▶ Exercise directions: Rewrite the data from the line containing "Where should I" through the end of the data, substituting "alert banner" for "notification banner" and leaving everything else unchanged. Omit the pictures.

▶ Source data:
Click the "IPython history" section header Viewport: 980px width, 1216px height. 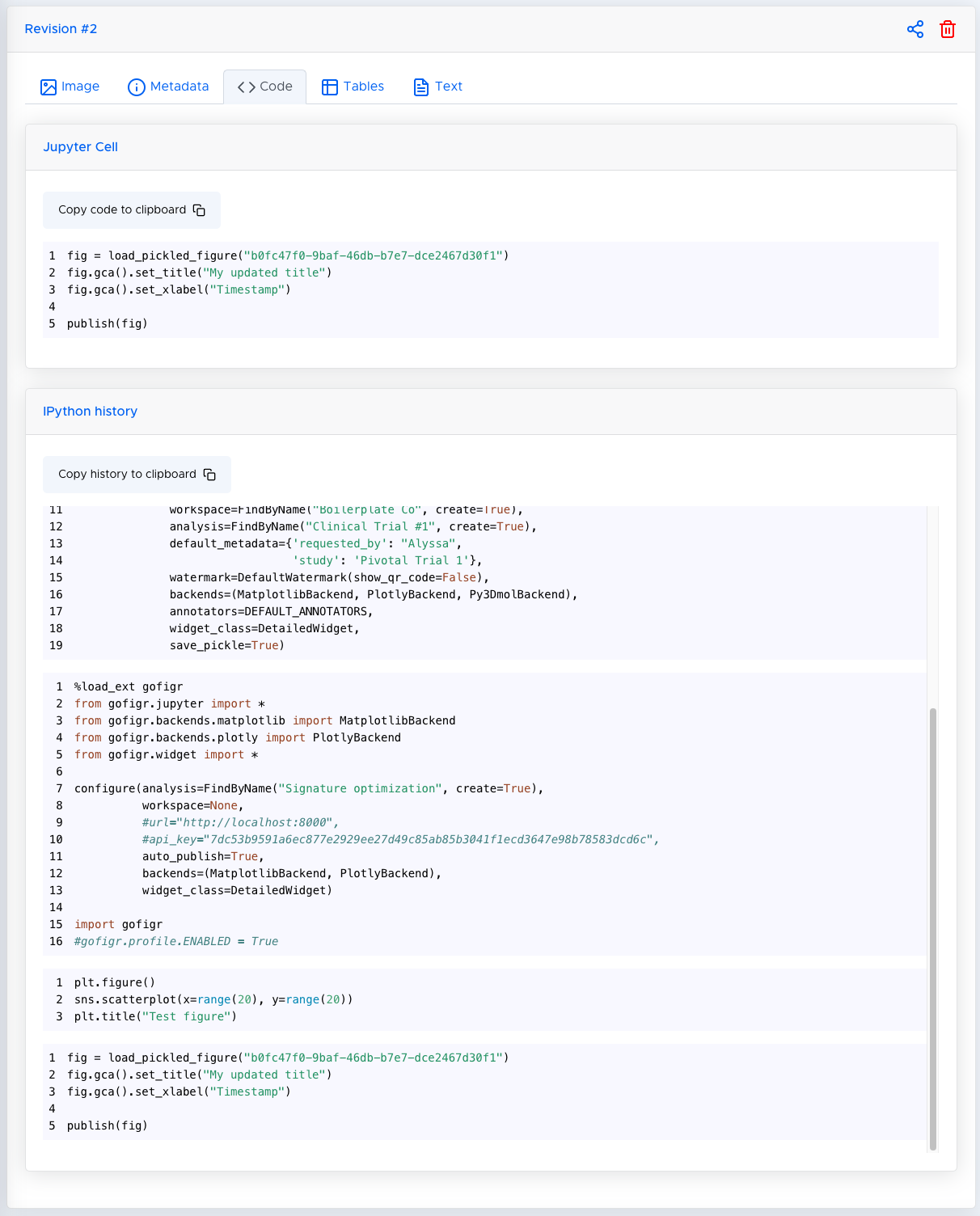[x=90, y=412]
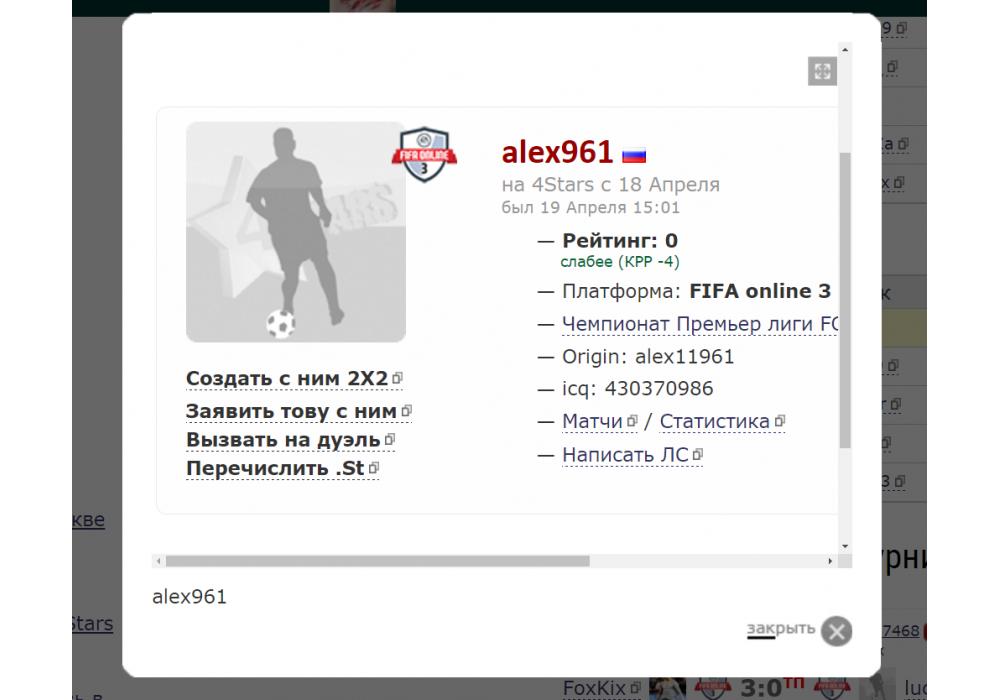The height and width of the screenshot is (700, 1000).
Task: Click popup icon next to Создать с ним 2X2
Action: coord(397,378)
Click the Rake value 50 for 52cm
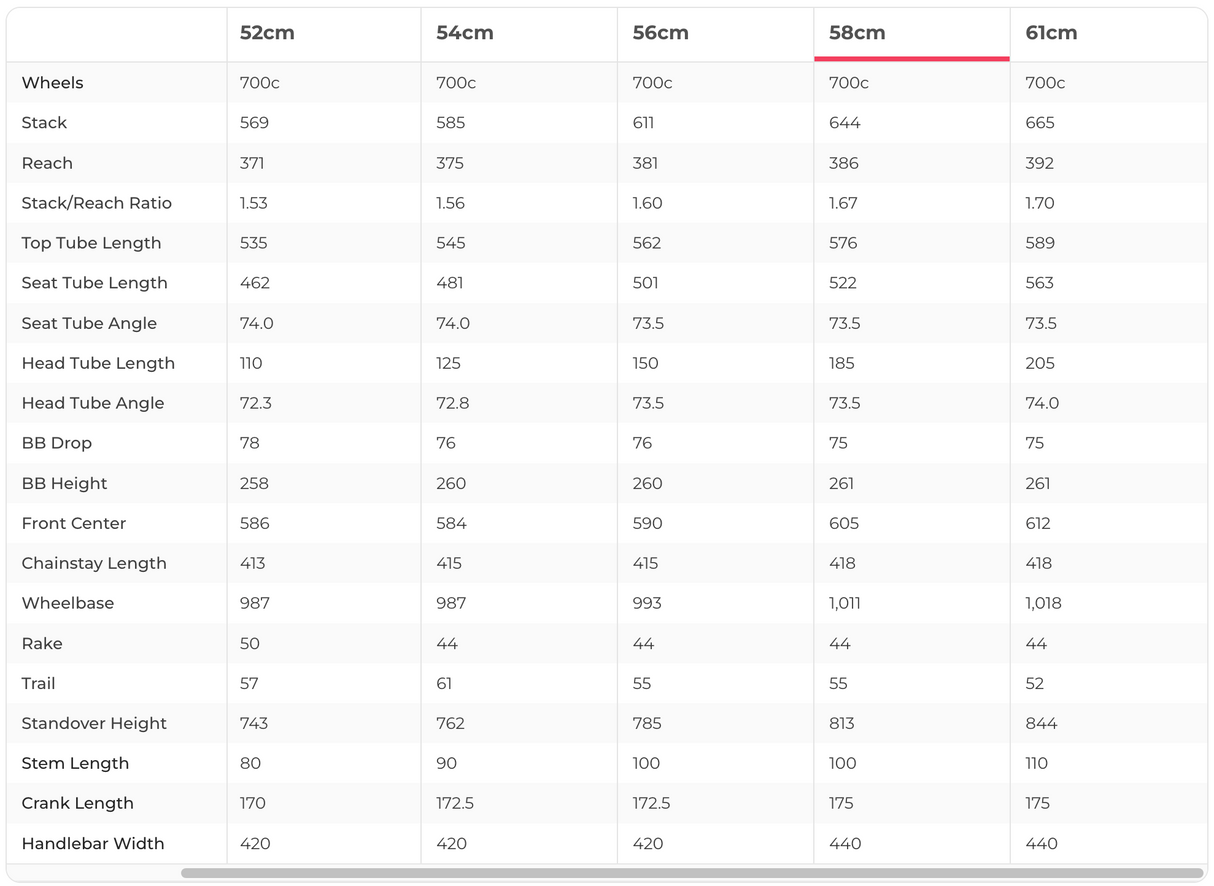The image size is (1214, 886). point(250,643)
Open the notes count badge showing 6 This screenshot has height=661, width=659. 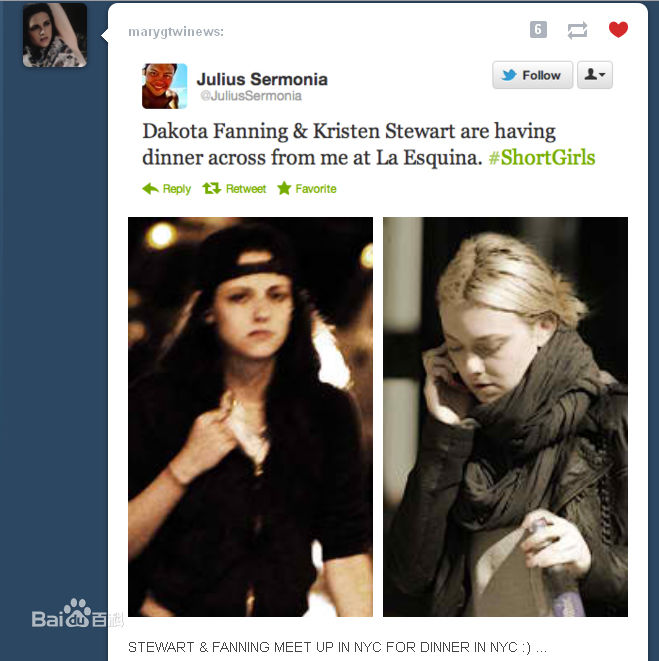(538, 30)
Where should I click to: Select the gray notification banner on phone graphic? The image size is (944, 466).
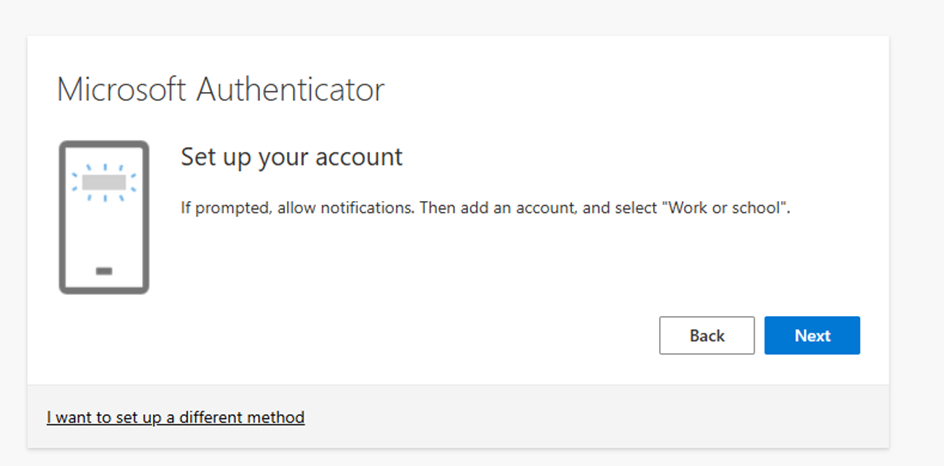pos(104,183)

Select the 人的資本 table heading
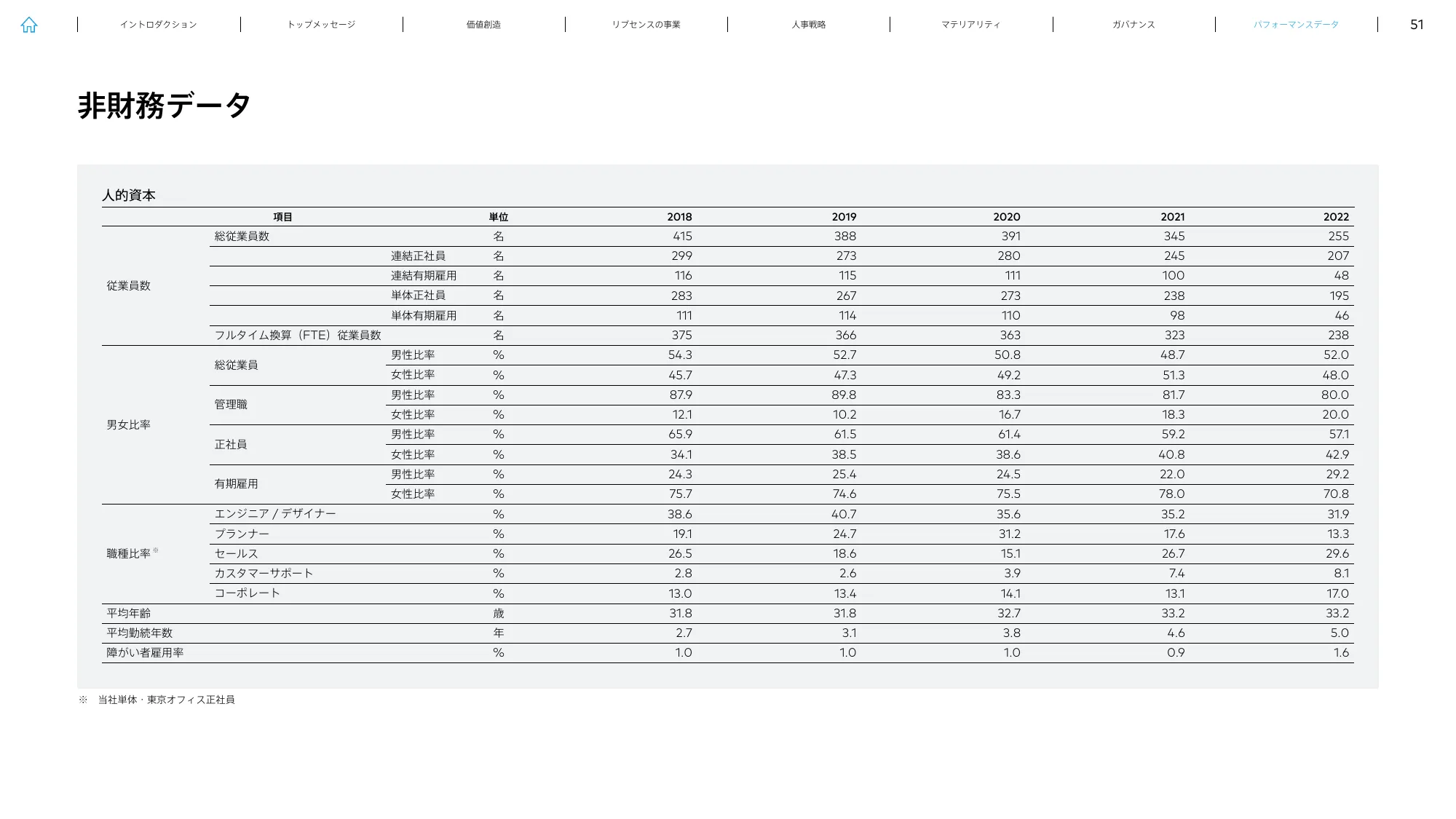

▶ Written solution:
Where should I click to: Select the gray alert banner on phone graphic? The image size is (944, 466).
pos(104,183)

Select the 人的資本 table heading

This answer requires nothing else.